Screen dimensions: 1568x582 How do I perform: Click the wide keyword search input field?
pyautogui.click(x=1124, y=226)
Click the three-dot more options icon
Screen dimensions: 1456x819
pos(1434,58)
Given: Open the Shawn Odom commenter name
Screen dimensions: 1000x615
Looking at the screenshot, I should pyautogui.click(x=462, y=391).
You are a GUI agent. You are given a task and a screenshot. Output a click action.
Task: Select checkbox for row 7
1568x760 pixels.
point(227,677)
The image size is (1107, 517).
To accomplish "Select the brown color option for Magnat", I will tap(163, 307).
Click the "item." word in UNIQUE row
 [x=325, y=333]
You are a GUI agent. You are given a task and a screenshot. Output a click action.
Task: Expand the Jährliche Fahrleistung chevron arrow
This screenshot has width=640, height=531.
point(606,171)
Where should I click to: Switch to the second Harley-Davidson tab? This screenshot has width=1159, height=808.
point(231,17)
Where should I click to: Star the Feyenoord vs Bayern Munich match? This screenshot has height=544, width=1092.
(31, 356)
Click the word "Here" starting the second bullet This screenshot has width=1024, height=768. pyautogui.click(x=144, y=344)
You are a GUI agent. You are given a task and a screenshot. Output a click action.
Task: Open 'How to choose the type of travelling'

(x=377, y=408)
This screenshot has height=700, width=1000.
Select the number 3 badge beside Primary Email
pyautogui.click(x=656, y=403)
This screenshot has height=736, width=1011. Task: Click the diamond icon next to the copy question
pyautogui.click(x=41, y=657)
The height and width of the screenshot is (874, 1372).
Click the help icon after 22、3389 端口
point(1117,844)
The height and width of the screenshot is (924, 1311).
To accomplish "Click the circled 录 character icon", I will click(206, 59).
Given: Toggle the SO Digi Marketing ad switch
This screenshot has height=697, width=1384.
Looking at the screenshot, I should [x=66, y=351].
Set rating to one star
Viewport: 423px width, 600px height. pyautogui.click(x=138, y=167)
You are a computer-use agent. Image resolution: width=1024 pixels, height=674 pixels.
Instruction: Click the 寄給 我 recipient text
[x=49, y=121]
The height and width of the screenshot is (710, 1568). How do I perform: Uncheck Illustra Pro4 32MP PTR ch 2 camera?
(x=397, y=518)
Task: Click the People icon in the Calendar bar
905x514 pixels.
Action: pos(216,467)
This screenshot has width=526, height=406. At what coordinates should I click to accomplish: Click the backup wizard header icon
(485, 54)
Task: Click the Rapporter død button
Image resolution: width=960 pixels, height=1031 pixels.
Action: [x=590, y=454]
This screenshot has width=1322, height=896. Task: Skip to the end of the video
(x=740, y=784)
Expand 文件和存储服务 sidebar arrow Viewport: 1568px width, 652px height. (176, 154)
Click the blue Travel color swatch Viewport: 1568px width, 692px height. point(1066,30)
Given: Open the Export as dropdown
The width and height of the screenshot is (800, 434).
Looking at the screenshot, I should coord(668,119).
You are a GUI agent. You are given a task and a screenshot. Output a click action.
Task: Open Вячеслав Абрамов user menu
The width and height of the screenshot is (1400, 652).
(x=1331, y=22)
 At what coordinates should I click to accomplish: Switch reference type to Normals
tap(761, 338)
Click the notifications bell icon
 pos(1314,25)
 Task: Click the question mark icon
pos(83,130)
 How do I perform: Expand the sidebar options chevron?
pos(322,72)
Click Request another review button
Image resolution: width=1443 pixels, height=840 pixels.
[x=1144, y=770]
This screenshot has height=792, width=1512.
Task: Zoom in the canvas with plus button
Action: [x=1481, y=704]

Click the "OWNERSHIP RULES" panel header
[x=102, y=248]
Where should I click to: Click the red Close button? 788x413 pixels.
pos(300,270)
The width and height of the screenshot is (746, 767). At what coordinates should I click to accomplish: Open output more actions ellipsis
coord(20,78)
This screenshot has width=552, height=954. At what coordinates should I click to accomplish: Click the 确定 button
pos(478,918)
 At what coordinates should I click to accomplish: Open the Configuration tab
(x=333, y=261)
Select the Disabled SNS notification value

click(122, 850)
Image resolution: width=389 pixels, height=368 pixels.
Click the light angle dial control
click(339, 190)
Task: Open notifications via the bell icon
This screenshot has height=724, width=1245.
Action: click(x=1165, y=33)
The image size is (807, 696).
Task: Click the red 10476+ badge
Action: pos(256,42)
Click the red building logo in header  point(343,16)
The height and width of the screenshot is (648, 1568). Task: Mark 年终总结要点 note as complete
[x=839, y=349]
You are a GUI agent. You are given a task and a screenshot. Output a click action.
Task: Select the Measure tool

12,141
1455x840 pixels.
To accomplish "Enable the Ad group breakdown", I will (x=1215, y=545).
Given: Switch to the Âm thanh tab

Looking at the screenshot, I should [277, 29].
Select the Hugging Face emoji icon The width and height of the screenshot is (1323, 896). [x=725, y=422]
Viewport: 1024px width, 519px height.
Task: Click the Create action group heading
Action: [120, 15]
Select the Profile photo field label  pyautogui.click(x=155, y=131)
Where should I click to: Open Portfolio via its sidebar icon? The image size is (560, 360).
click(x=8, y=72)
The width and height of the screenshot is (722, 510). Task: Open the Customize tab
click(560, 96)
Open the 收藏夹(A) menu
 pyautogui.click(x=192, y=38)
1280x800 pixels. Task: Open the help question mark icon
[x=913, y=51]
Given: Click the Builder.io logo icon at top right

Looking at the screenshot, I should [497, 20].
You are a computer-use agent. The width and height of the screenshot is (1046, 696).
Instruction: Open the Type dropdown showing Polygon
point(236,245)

EXERCISE BRIEF | Quote the entire listing above word for word, leaving every line unchanged.

ANSWER TO THIS TASK |
Screen dimensions: 1568x582 How do I perform: Click the wide keyword search input field?
pyautogui.click(x=1124, y=226)
Click the three-dot more options icon
Screen dimensions: 1456x819
pos(1434,58)
Given: Open the Shawn Odom commenter name
Screen dimensions: 1000x615
Looking at the screenshot, I should pyautogui.click(x=462, y=391).
You are a GUI agent. You are given a task and a screenshot. Output a click action.
Task: Select checkbox for row 7
1568x760 pixels.
point(227,677)
The image size is (1107, 517).
To accomplish "Select the brown color option for Magnat", I will tap(163, 307).
Click the "item." word in UNIQUE row
 [x=325, y=333]
You are a GUI agent. You are given a task and a screenshot. Output a click action.
Task: Expand the Jährliche Fahrleistung chevron arrow
This screenshot has width=640, height=531.
point(606,171)
Where should I click to: Switch to the second Harley-Davidson tab? This screenshot has width=1159, height=808.
point(231,17)
Where should I click to: Star the Feyenoord vs Bayern Munich match? This screenshot has height=544, width=1092.
(31, 356)
Click the word "Here" starting the second bullet This screenshot has width=1024, height=768. pyautogui.click(x=144, y=344)
You are a GUI agent. You are given a task and a screenshot. Output a click action.
Task: Open 'How to choose the type of travelling'

(x=377, y=408)
This screenshot has height=700, width=1000.
Select the number 3 badge beside Primary Email
pyautogui.click(x=656, y=403)
This screenshot has height=736, width=1011. Task: Click the diamond icon next to the copy question
pyautogui.click(x=41, y=657)
The height and width of the screenshot is (874, 1372).
Click the help icon after 22、3389 端口
point(1117,844)
The height and width of the screenshot is (924, 1311).
To accomplish "Click the circled 录 character icon", I will click(206, 59).
Given: Toggle the SO Digi Marketing ad switch
This screenshot has height=697, width=1384.
Looking at the screenshot, I should [x=66, y=351].
Set rating to one star
Viewport: 423px width, 600px height. pyautogui.click(x=138, y=167)
You are a computer-use agent. Image resolution: width=1024 pixels, height=674 pixels.
Instruction: Click the 寄給 我 recipient text
[x=49, y=121]
The height and width of the screenshot is (710, 1568). How do I perform: Uncheck Illustra Pro4 32MP PTR ch 2 camera?
(x=397, y=518)
Task: Click the People icon in the Calendar bar
905x514 pixels.
Action: pos(216,467)
This screenshot has width=526, height=406. At what coordinates should I click to accomplish: Click the backup wizard header icon
(485, 54)
Task: Click the Rapporter død button
Image resolution: width=960 pixels, height=1031 pixels.
Action: [x=590, y=454]
This screenshot has width=1322, height=896. Task: Skip to the end of the video
(x=740, y=784)
Expand 文件和存储服务 sidebar arrow Viewport: 1568px width, 652px height. (176, 154)
Click the blue Travel color swatch Viewport: 1568px width, 692px height. point(1066,30)
Given: Open the Export as dropdown
The width and height of the screenshot is (800, 434).
Looking at the screenshot, I should coord(668,119).
You are a GUI agent. You are given a task and a screenshot. Output a click action.
Task: Open Вячеслав Абрамов user menu
The width and height of the screenshot is (1400, 652).
(x=1331, y=22)
 At what coordinates should I click to accomplish: Switch reference type to Normals
tap(761, 338)
Click the notifications bell icon
 pos(1314,25)
 Task: Click the question mark icon
pos(83,130)
 How do I perform: Expand the sidebar options chevron?
pos(322,72)
Click Request another review button
Image resolution: width=1443 pixels, height=840 pixels.
[x=1144, y=770]
This screenshot has height=792, width=1512.
Task: Zoom in the canvas with plus button
Action: [x=1481, y=704]

Click the "OWNERSHIP RULES" panel header
[x=102, y=248]
Where should I click to: Click the red Close button? 788x413 pixels.
pos(300,270)
The width and height of the screenshot is (746, 767). At what coordinates should I click to accomplish: Open output more actions ellipsis
coord(20,78)
This screenshot has width=552, height=954. At what coordinates should I click to accomplish: Click the 确定 button
pos(478,918)
 At what coordinates should I click to accomplish: Open the Configuration tab
(x=333, y=261)
Select the Disabled SNS notification value

click(122, 850)
Image resolution: width=389 pixels, height=368 pixels.
Click the light angle dial control
click(339, 190)
Task: Open notifications via the bell icon
This screenshot has height=724, width=1245.
Action: click(x=1165, y=33)
The image size is (807, 696).
Task: Click the red 10476+ badge
Action: pos(256,42)
Click the red building logo in header  point(343,16)
The height and width of the screenshot is (648, 1568). Task: Mark 年终总结要点 note as complete
[x=839, y=349]
You are a GUI agent. You are given a task and a screenshot. Output a click action.
Task: Select the Measure tool

12,141
1455x840 pixels.
To accomplish "Enable the Ad group breakdown", I will (x=1215, y=545).
Given: Switch to the Âm thanh tab

Looking at the screenshot, I should [277, 29].
Select the Hugging Face emoji icon The width and height of the screenshot is (1323, 896). [x=725, y=422]
Viewport: 1024px width, 519px height.
Task: Click the Create action group heading
Action: [120, 15]
Select the Profile photo field label  pyautogui.click(x=155, y=131)
Where should I click to: Open Portfolio via its sidebar icon? The image size is (560, 360).
click(x=8, y=72)
The width and height of the screenshot is (722, 510). Task: Open the Customize tab
click(560, 96)
Open the 收藏夹(A) menu
 pyautogui.click(x=192, y=38)
1280x800 pixels. Task: Open the help question mark icon
[x=913, y=51]
Given: Click the Builder.io logo icon at top right

Looking at the screenshot, I should [497, 20].
You are a computer-use agent. The width and height of the screenshot is (1046, 696).
Instruction: Open the Type dropdown showing Polygon
point(236,245)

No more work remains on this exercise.